=== Section Start ===

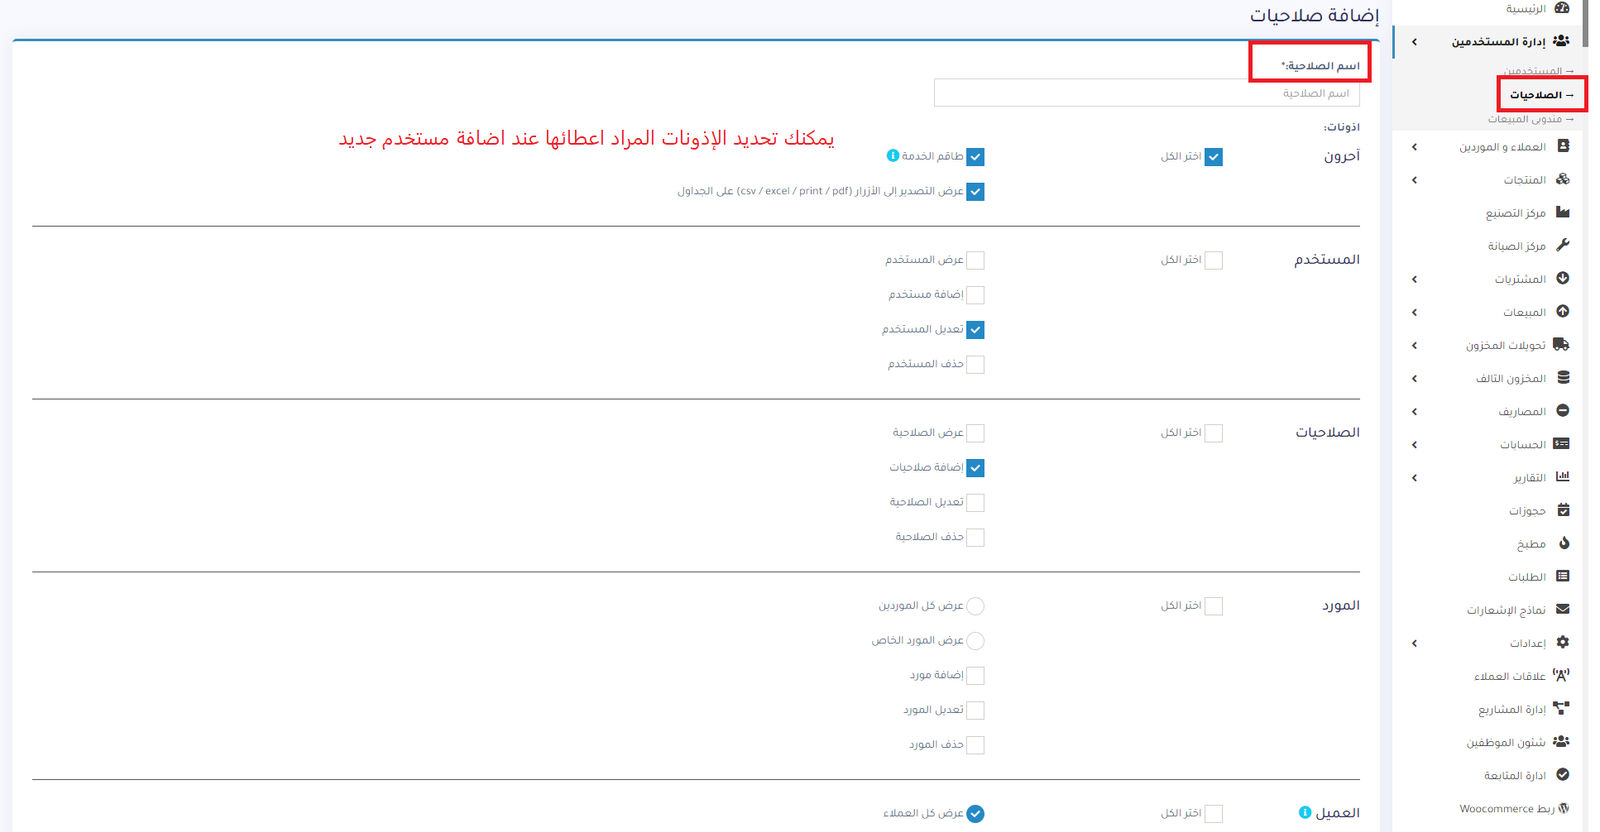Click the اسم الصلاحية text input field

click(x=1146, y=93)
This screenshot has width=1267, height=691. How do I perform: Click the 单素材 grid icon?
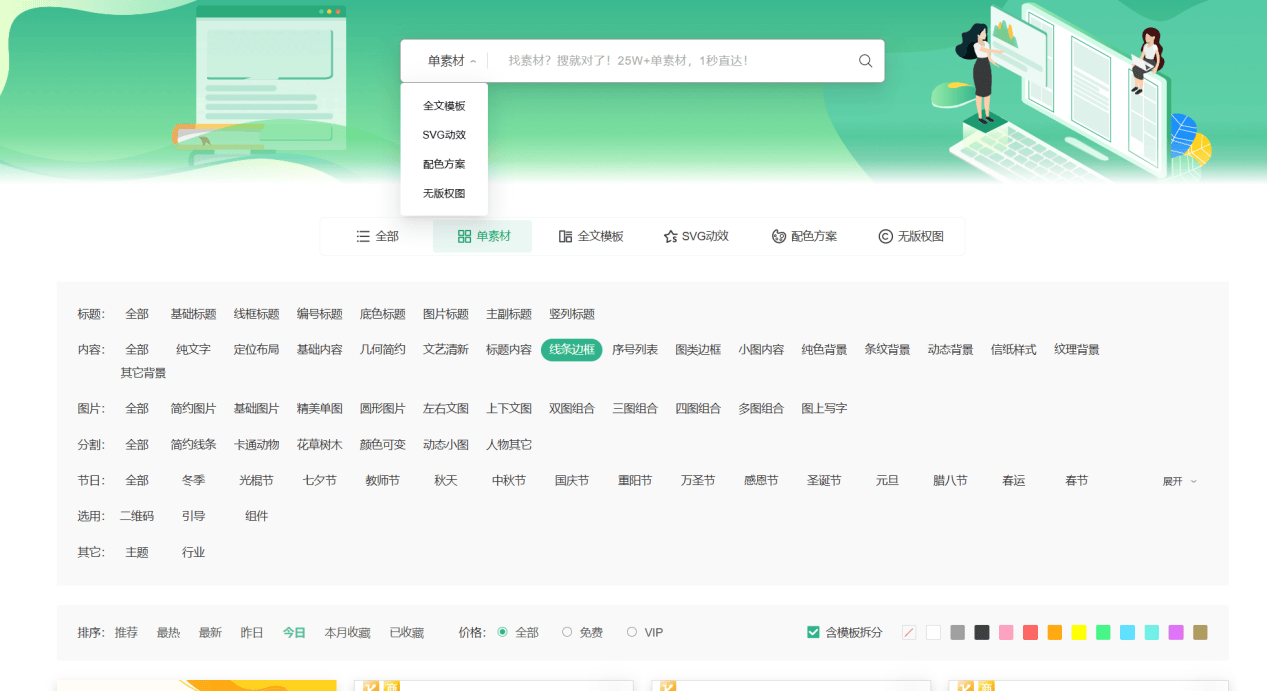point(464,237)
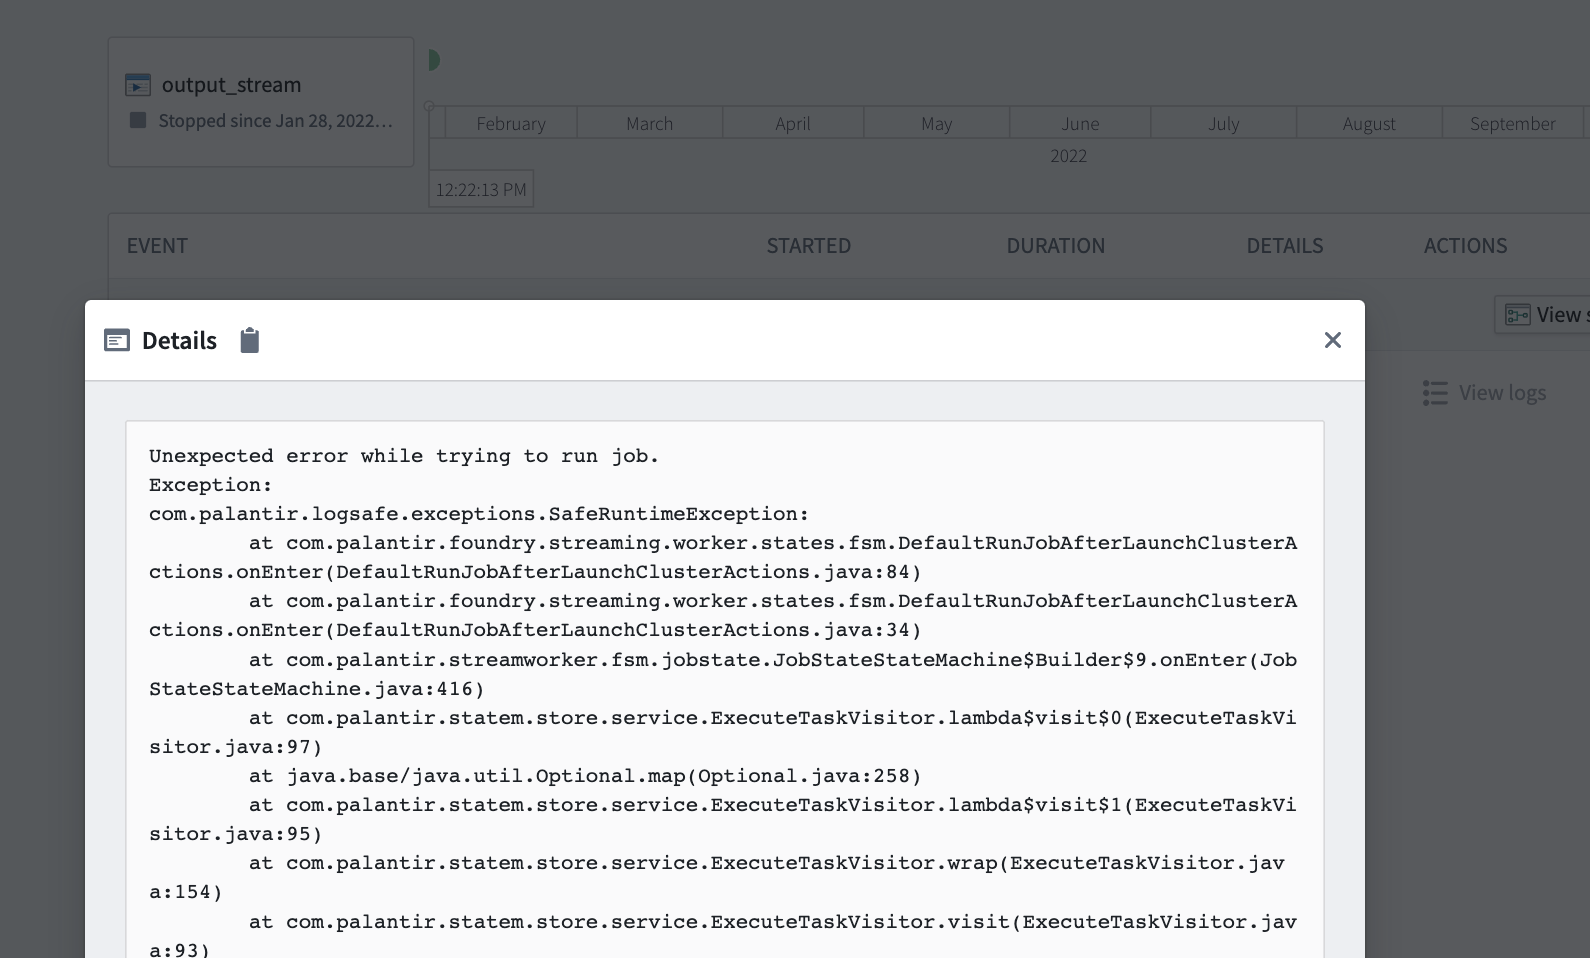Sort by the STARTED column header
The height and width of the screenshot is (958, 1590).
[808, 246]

=== Section End ===

Your assignment.
Exactly as written, restate the lines from the one that contains "This screenshot has" through the final line of the data, both ends included, but leave out the pictures.

Written solution.
This screenshot has width=1267, height=691. How do I perform: Click the 单素材 grid icon?
point(464,237)
Sort by the STARTED column header
The height and width of the screenshot is (958, 1590).
[808, 246]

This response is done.